Lieutenant A. J. ("Al") Williams, formerly pitcher for the New York Giants, won the Pulitzer Race (at St. Louis) in a Curtiss-Navy racer at an average speed of 243.67 miles per hour over the triangular course of 200 miles. Lt. H. J. Brow in a similar machine averaged 241.78 and Lt. L. H. Sanderson of the Marine Corps flying a Navy-Wright plane of 750 horsepower was third with a speed of 230 miles per hour. Of the seven picked entries, the three Navy pilots won the first three places. Not a casualty or even a broken wire marked these wonderful flights, which 100,000 people had paid to see.

The spectators got their money's worth. When a bomb started the race, the pilots swooped into the air like bullets. The machines seemed to flash across the course. On the last heat, in going round the pylons the pilots banked so sharply that they seemed to rest in the air on their wing tips.

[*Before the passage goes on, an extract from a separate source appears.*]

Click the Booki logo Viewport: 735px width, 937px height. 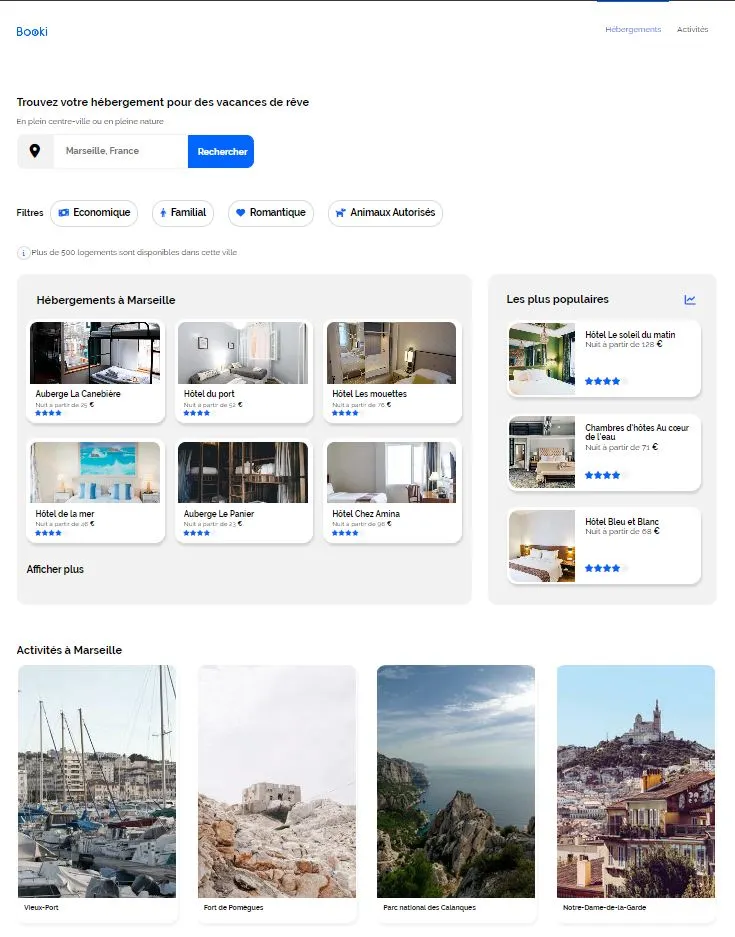click(x=32, y=31)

When " Al" Williams went round the course he felt sleepy. On turning pylons, his brain refused to function for several seconds owing to the terrific pressure of centrifugal force. On the last leg he forgot he had finished and went around once again. When he got out of his cockpit, his legs had gone to sleep. But he forgot sleep, fatigue, grease, wind and dirt, when his chief Admiral Moffett slammed his own hat on the pilot's head and asked some one to "give the boy a drink."